Thanks @sjeaugey. We are experiencing 2.5-minute init time at large scale (e.g. above certain K GPUs). Would like to see if there is way to drive this down so that the infrastructure's "idle" time becomes as small as possible. This "idling" may occur at initial training launch or restart of training (e.g. to recover from GPU failure, rate of which is non-negligible at large scale).
The 2.5-min init time is from the default init path. So indeed neither #1155 nor #1156 would help. Just checking those in in case a user would trigger ncclCommSplit (#1155) or SHARP (#1156).
But it would be much appreciated if the init time of the default path can be minimized (more important). One thought is: can user provide a guarantee to NCCL (via an env var, e.g.) that all GPUs' detections would be homogeneous? So that the following code can be based on local detection result: https://github.com/NVIDIA/nccl/blob/b6d7438d3145a619f924dbbca6c96db21fab716e/src/init.cc#L1027-L1034
Of course, the bootstrapAllgather of allGather3Data
not only includes graphInfo
but also topoRanks
(so we cannot delete this allgather at once). It may seem like topoRanks
can be all-gathered by head of nodes only? But it will require inter-node bootstrap comm though. Not sure if it is worth it since creation of the inter-node comm also takes time.
Just wild thoughts.
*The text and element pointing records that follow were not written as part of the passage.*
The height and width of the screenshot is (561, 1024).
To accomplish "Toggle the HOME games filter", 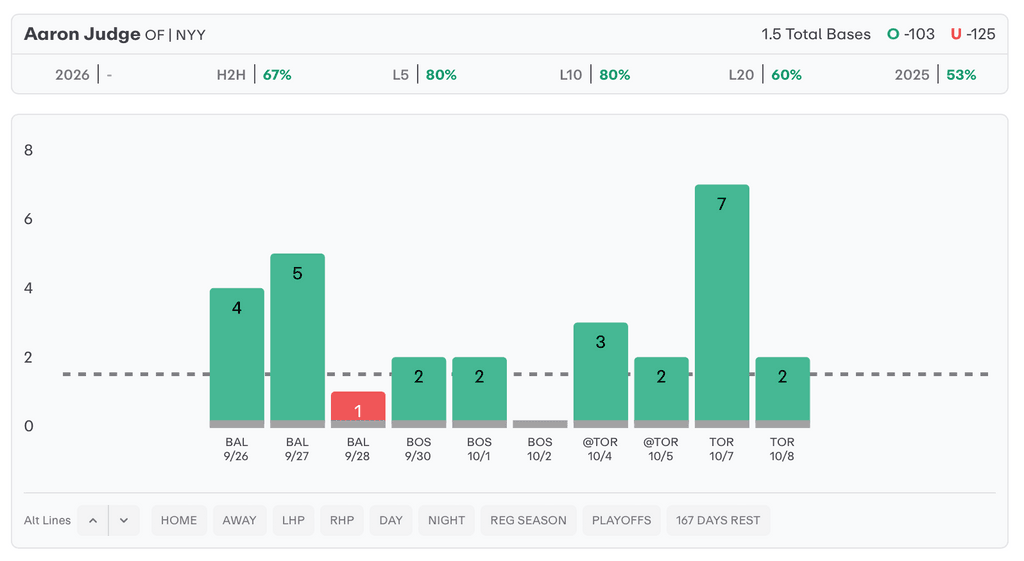I will coord(179,520).
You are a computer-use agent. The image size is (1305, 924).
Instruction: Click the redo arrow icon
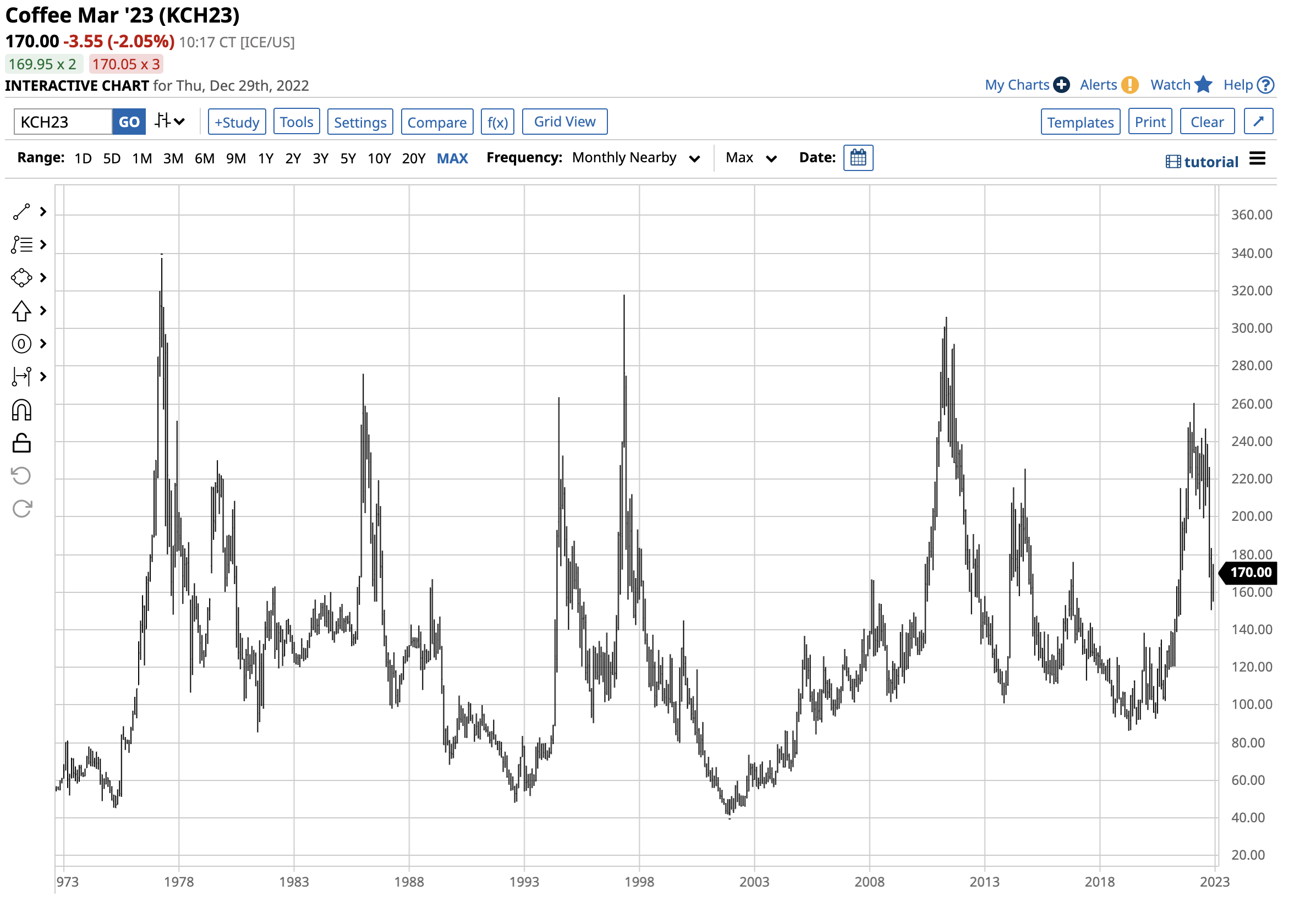21,509
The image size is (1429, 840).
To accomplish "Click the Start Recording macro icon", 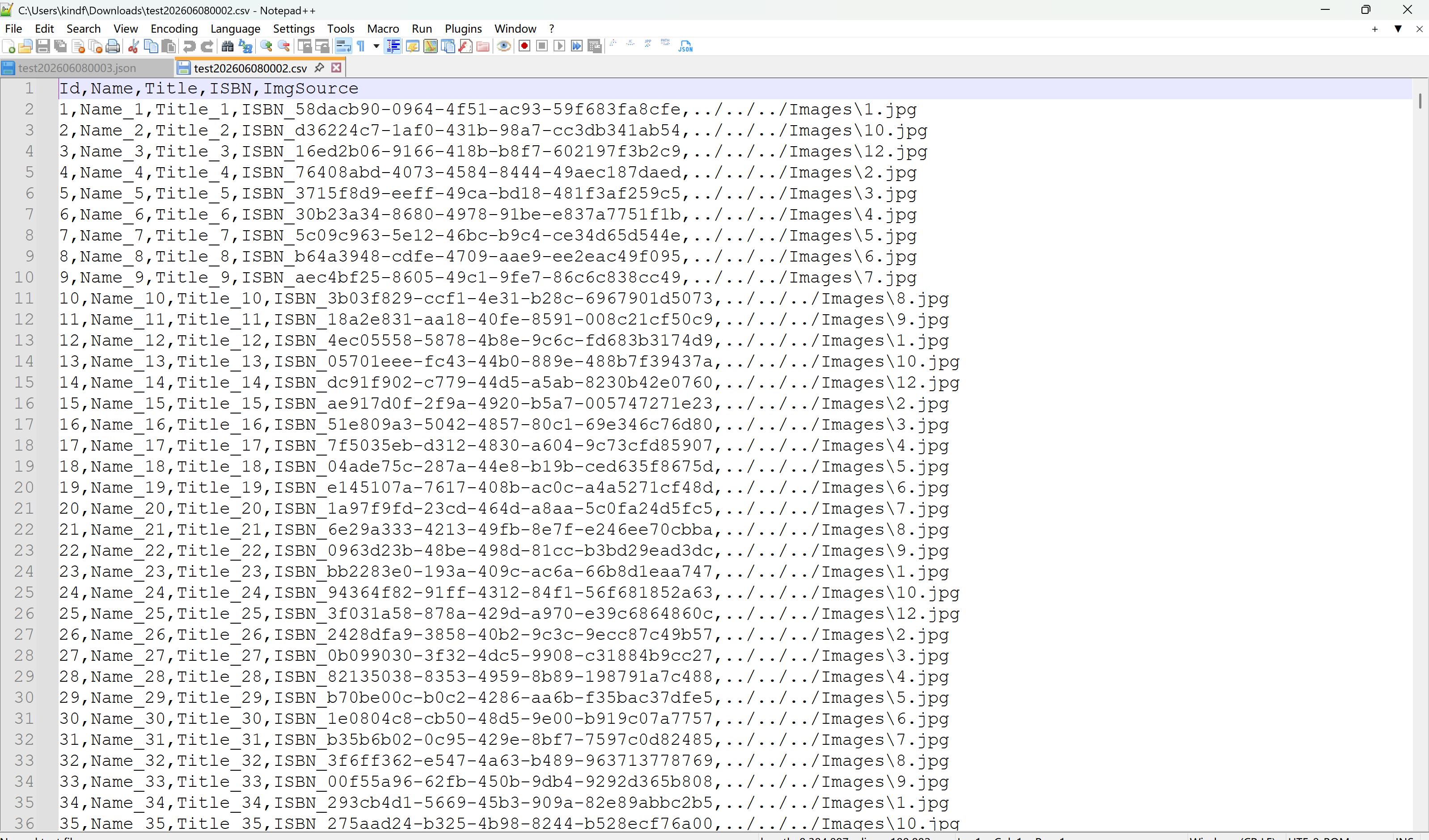I will [x=524, y=46].

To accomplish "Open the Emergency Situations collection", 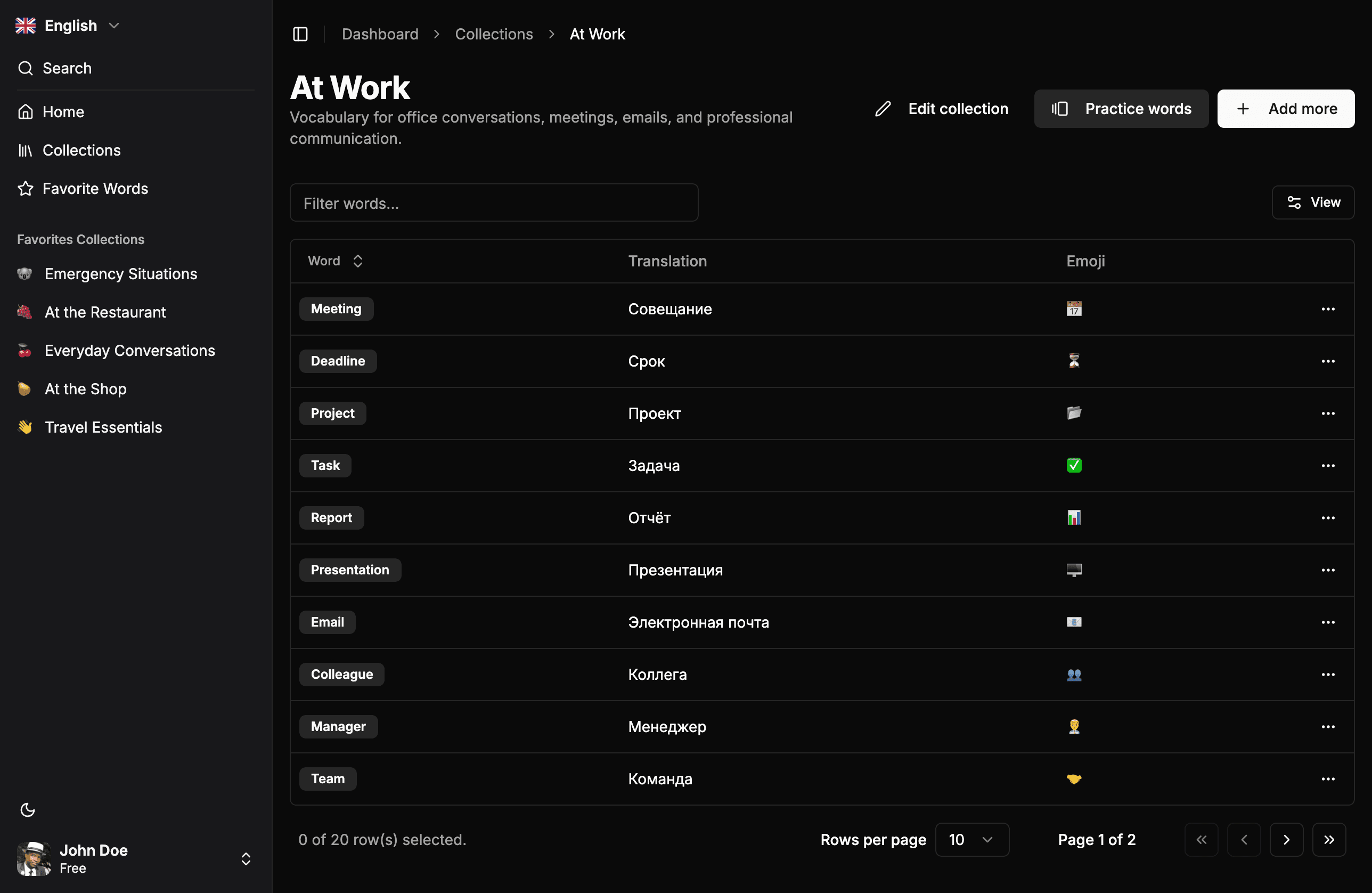I will click(x=120, y=273).
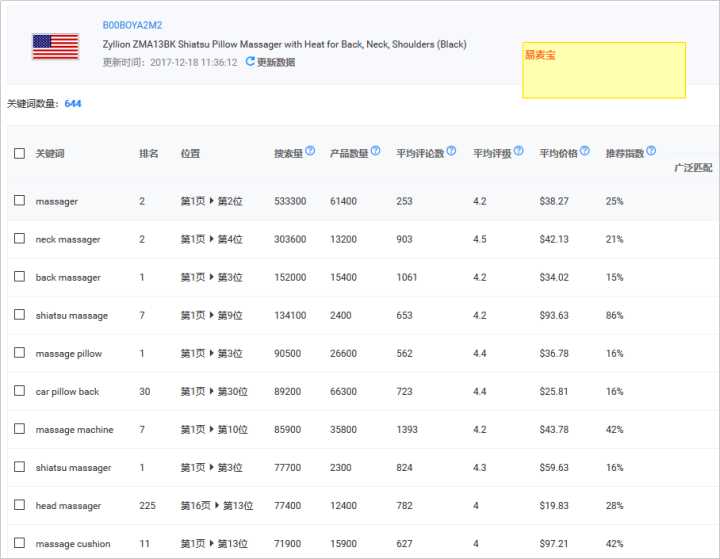Click the 更新数据 refresh link
Image resolution: width=720 pixels, height=559 pixels.
pos(275,62)
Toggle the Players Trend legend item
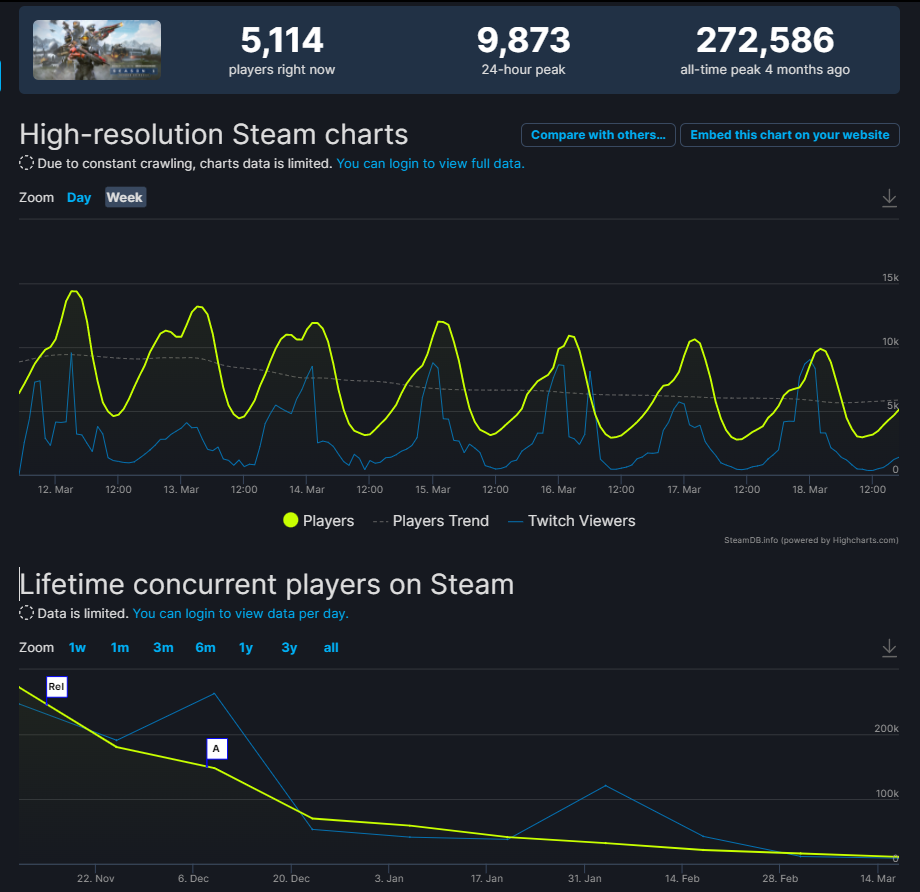 pyautogui.click(x=431, y=520)
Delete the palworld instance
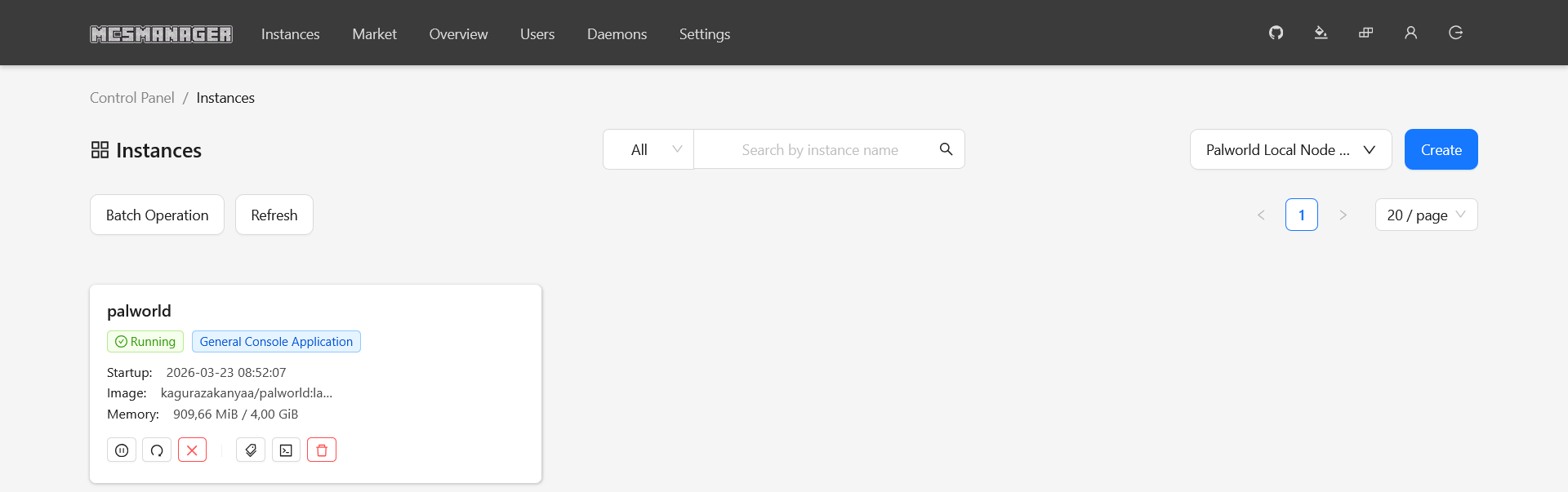 322,450
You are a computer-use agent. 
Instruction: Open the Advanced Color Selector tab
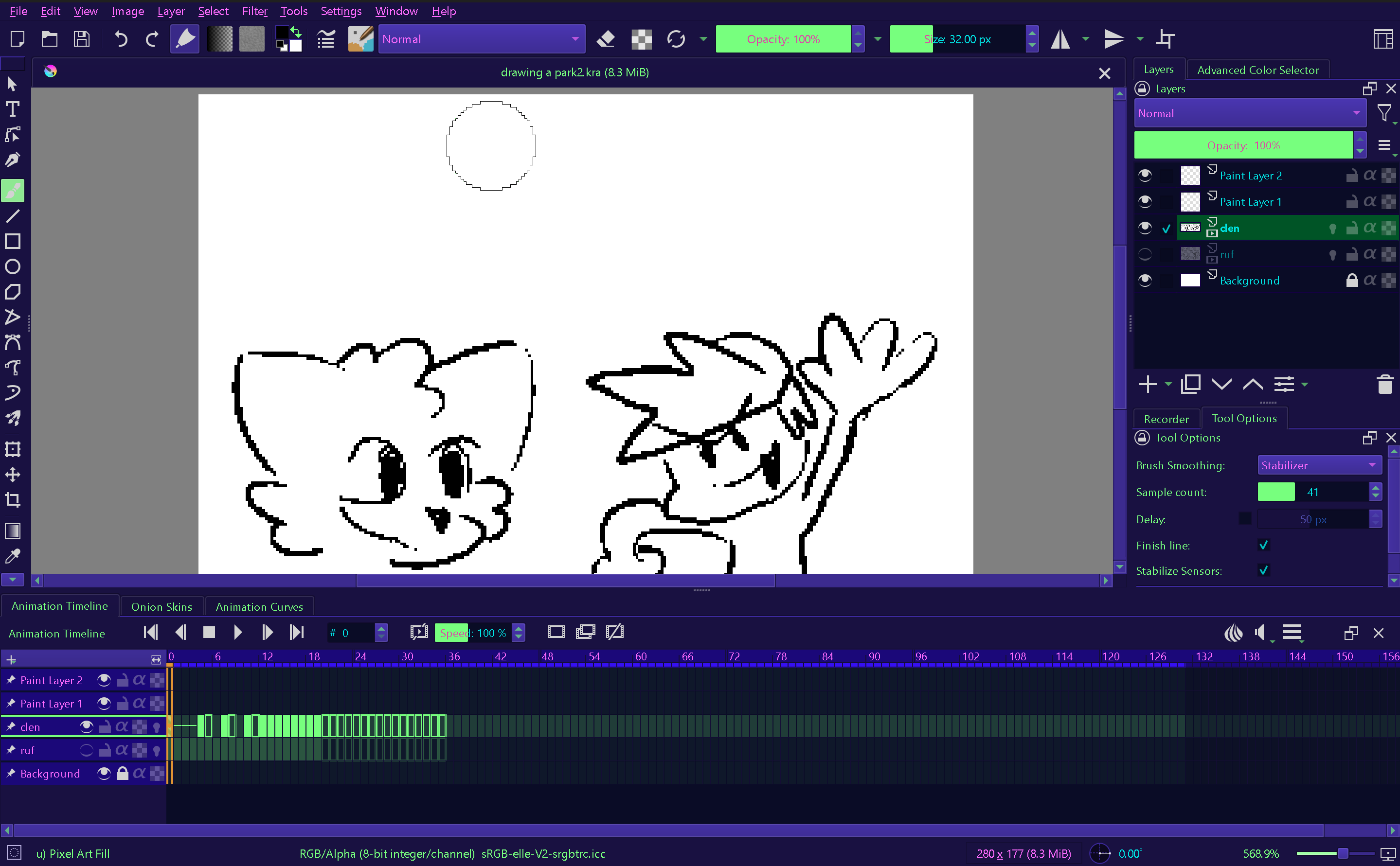click(1257, 70)
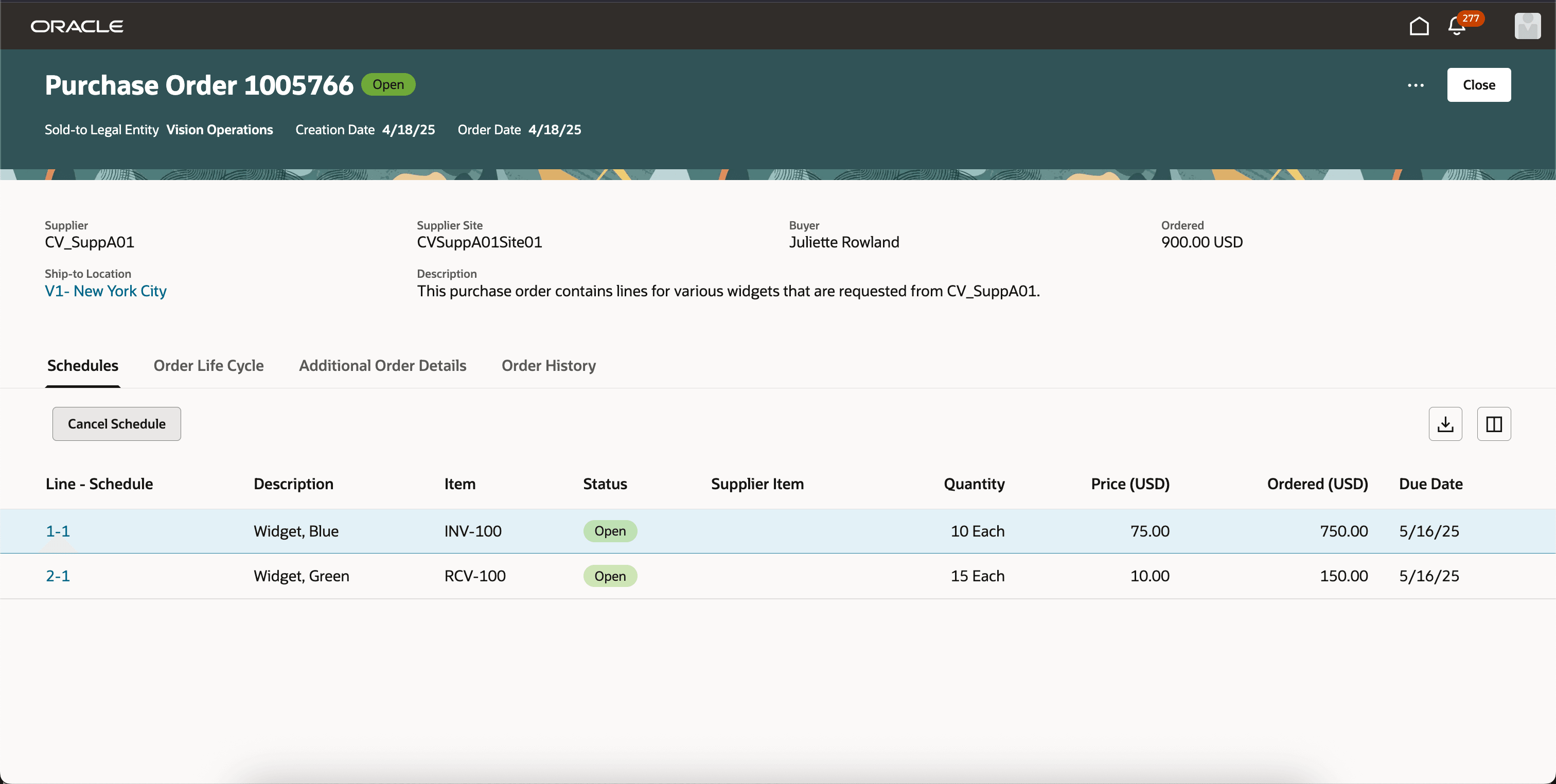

The team may have better ideas :) Thanks!
Ok, thanks for the feedback. 2.5 minutes seems indeed large to me, and it would be good to have some sort of timing statistics throughout ncclCommInit to find out what is taking time and how much it grows as we scale.
Concretely, the main reasons for time spend in ncclCommInit I can think of are:
So I'd really be curious to confirm what phase is growing in time as we scale. There is probably something I'm missing.
Thanks @sjeaugey for the breakdown.
We will try to gather detailed timing statistics (using TRACE=1
) and report back.
Meanwhile, FYI, we are making the nonblocking API mode the default in PyTorch: https://github.com/pytorch/pytorch/issues/117749
There is one thing I'd like to confirm:
ncclCommInitRankConfig
with timeout check loop. Instead, we will wrap the first collective. Is it correct understanding that the first collective would keep returning ncclInProgress
if the comm isn't ready at that point? (We would like to allow CPU go-ahead while not losing fault tolerance). If there are other things we should be aware of, we would appreciate your guidance too. Thanks!
I'm not sure it is valid to call ncclAllReduce
on a communicator which has not yet been initialized. In other words, I think that you are supposed to call ncclCommGetAsyncError
until it returns ncclSuccess
, then you are allowed to call ncclAllReduce
. Otherwise, you would not be able to know which operation has failed with a given error (if NCCL ends up returning an error).
CC @KaimingOuyang in case I'm missing something.
Yes. You have to wait until comm is fully initialized, otherwise ncclAllreduce would just fail.
Hmm, interesting, I thought in nonblocking mode, NCCL errors are allowed to be "sticky" (like CUDA), which means ncclAllreduce
can return errors from ncclCommInitRankConfig
.
I can add a manual ncclCommGetAsyncError
loop before the first collective call. But in general, this may not be enough, as no one knows what the first NCCL call would be.
I am curious what makes a better UI? An alternative to user-side check is for ncclAllreduce
to have a ncclCommGetAsyncError
check internally. If ncclAllreduce
has a side thread, it can block on that; but the main would continue to return ncclInProgress
or any error that has been observed so far.
The goal here is to allow the main thread to go ahead.
https://github.com/NVIDIA/nccl/blob/b6d7438d3145a619f924dbbca6c96db21fab716e/src/init.cc#L617 is called in a for loop: https://github.com/NVIDIA/nccl/blob/b6d7438d3145a619f924dbbca6c96db21fab716e/src/init.cc#L599
To reduce the number of bootstrapAllGather calls at scale, would it be better to break out of the for loop at bootstrapAllGather, pack data of all loops into one bootstrapAllGather, and re-enter the for loop after?